### Exercise aim:
Each record must come back unchanged in your answer, stripped of its images.

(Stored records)
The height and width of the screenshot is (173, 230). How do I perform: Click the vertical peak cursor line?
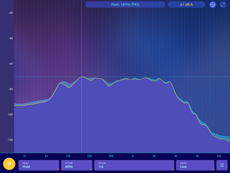(81, 115)
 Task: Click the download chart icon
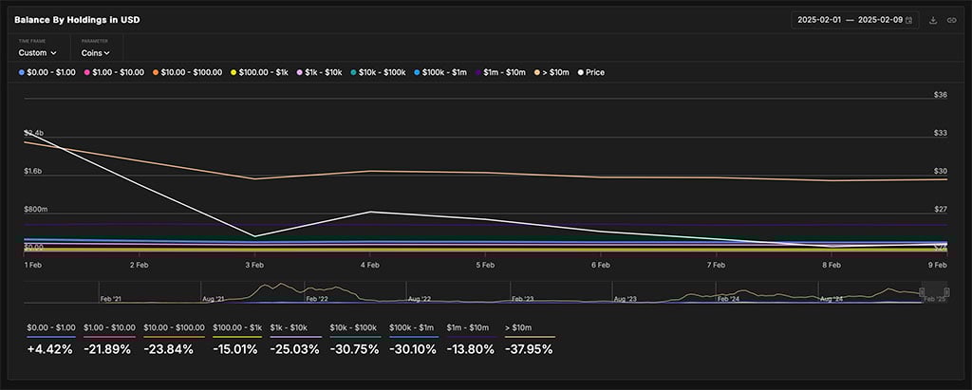[x=933, y=20]
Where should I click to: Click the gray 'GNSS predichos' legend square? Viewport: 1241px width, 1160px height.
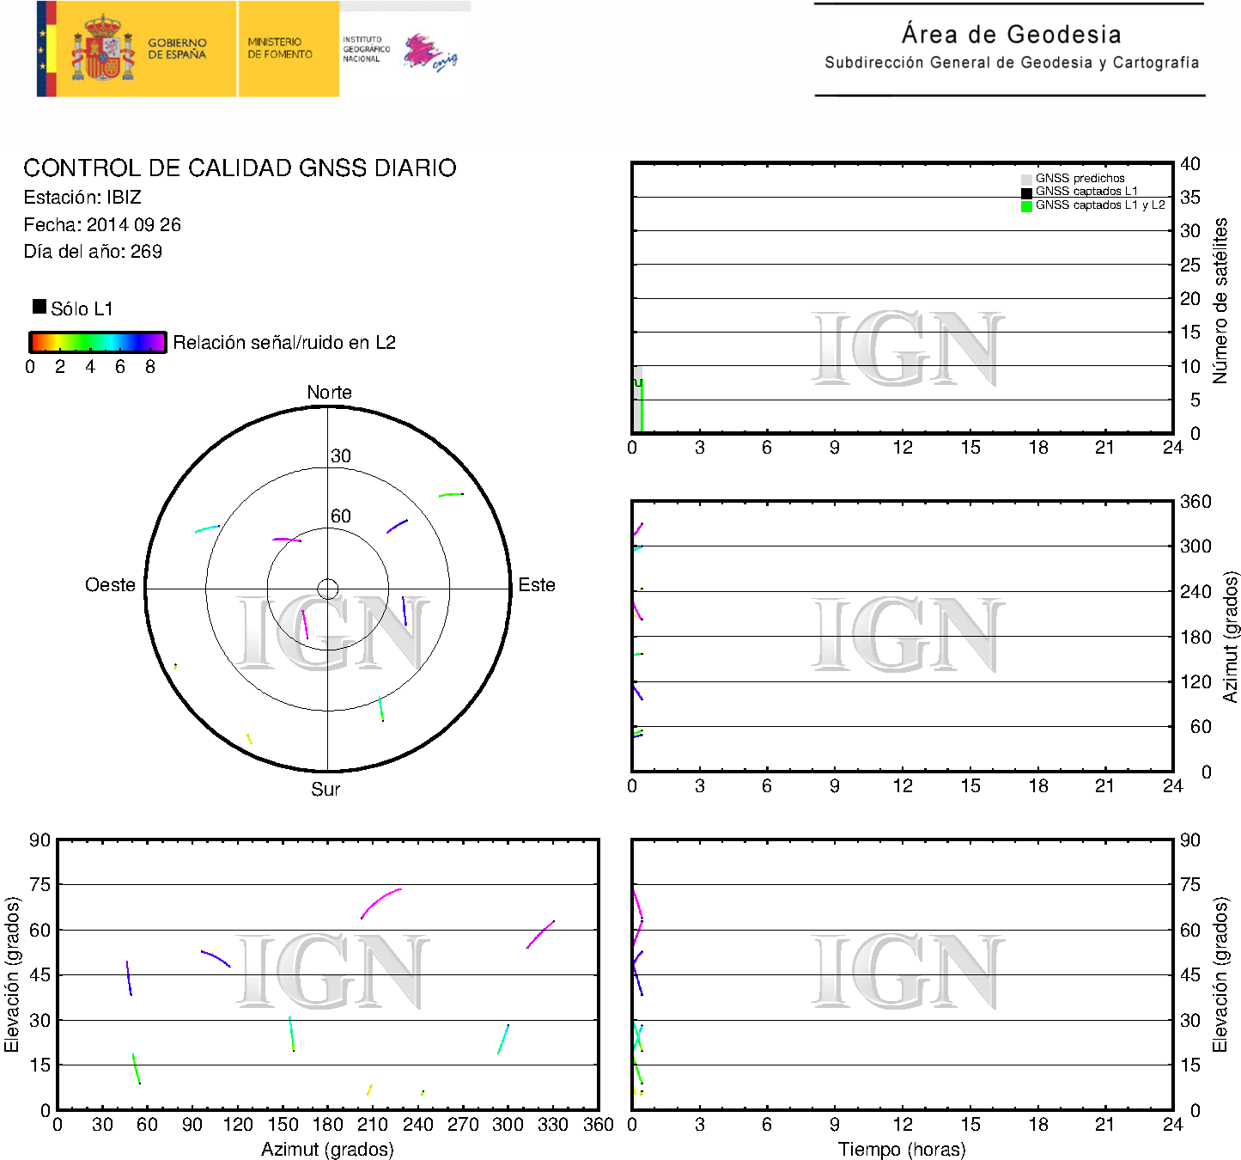(x=1026, y=179)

### Answer to the exercise:
The height and width of the screenshot is (173, 230). How do I perform: Click the vertical peak cursor line?
(81, 115)
 Task: Click the download chart icon
[x=933, y=20]
Where should I click to: Click the gray 'GNSS predichos' legend square? Viewport: 1241px width, 1160px height.
(x=1026, y=179)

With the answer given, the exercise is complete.